Who doesn’t love music? Have you ever remembered the rhythm of a song but not the lyrics and can’t figure out the song’s name? Researchers at Google and Osaka University together found a way to reconstruct the music from brain activity using functional magnetic resonance imaging (fMRI). Based on one’s genre, instrumentation, and mood, the music is generated.
Researchers at Google and Osaka University use deep neural networks to generate music from features like fMRI scans by predicting high-level, semantically structured music. Based on the activity in the human auditory cortex, different components of the music can be predicted. Researchers experimented with JukeBox, which generated music with high temporal coherence, which consists of predictable artifacts. A compressed neural audio codec at low bitrates with high-quality reconstruction is used to generate high-quality audio.

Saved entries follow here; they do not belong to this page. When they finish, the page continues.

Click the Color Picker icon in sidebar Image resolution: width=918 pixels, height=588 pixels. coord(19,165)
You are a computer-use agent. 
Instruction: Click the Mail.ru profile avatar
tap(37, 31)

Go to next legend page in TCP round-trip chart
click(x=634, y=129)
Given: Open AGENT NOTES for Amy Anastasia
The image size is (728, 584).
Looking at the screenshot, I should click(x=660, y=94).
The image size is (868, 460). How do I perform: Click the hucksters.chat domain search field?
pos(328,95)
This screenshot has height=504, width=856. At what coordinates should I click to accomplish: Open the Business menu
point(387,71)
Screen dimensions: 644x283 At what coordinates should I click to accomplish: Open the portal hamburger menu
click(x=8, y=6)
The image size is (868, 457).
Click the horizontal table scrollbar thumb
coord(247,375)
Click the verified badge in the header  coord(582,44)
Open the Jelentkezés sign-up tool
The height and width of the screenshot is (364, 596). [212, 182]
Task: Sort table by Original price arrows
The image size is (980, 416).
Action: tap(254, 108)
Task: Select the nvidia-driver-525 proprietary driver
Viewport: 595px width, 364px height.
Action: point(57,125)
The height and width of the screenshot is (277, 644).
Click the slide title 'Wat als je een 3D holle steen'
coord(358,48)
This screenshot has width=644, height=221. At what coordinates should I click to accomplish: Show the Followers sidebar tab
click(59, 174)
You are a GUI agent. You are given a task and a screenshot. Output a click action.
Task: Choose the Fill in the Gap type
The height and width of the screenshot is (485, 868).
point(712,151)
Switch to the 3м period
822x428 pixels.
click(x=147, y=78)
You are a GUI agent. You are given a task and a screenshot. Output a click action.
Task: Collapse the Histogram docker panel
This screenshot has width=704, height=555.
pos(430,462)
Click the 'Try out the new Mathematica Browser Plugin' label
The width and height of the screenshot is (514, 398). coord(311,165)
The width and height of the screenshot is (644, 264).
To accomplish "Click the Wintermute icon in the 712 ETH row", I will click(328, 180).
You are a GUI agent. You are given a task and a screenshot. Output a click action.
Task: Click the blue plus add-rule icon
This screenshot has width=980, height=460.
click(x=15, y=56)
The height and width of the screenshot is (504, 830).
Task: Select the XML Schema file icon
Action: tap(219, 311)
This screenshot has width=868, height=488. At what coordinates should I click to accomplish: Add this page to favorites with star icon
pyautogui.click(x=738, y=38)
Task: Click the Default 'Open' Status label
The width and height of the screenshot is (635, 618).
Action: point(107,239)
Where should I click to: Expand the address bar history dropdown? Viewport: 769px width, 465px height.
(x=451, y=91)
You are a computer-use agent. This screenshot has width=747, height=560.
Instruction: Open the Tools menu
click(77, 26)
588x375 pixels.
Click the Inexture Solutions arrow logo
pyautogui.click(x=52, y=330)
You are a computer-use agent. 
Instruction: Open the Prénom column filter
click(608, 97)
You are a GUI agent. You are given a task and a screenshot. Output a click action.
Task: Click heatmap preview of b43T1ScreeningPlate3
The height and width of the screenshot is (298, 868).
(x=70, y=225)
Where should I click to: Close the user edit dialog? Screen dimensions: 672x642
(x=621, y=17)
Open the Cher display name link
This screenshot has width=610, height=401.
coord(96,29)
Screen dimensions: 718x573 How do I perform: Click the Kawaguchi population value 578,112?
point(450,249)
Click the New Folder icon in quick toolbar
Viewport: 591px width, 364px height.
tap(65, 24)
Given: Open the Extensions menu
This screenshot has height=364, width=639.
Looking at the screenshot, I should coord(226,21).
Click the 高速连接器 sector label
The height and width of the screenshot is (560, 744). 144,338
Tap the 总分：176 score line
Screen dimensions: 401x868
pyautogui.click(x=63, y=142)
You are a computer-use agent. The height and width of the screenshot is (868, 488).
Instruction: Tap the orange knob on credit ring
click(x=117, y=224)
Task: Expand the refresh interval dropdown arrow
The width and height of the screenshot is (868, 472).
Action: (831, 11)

Generating music from fMRI requires intermediate stages, which include music representation by selecting the music embedding. The architecture used by them consisted of music embedding, which represented a bottleneck for subsequent music generation. If the predicted music embedding is close to the music embedding of the original stimulus heard by the subject, MusicLM (music generating model) is used to generate music similar to the original stimulus.
The music-generating model MusicLM consists of audio-derived embeddings named MuLan and w2v-BERT- avg. Out of both embeddings, MuLan tends to have high prediction performance than w2v-BERT-avg in the lateral prefrontal cortex as it captures high-level music information processing in the human brain. Abstract information about music is differently represented in the auditory cortex compared to audio-derived embeddings.
MuLan embeddings are converted into music using generating models. The information which is not contained in the embedding is regained in the model. In the retrieval technique, the reconstruction is also musical as it is directly pulled from a dataset of music. This ensures a higher level of reconstruction quality. Researchers use Linear regression from fMRI response data. This method also has limitations which include uncertainty in the amount of exact information with linear regression from the fMRI data.
Researchers said that their future work includes the reconstruction of music from an individual’s imagination. When a user imagines a music clip, the decoding analysis examines how faithfully the imagination can be reconstructed. This would qualify for an actual mind-reading label. There exist diverse subjects with different musical expertise and it requires multiple reconstruction properties by comparison. Comparing the reconstruction quality between the subjects, which included professional musicians, can provide useful insights into the differences in their perspectives and understanding.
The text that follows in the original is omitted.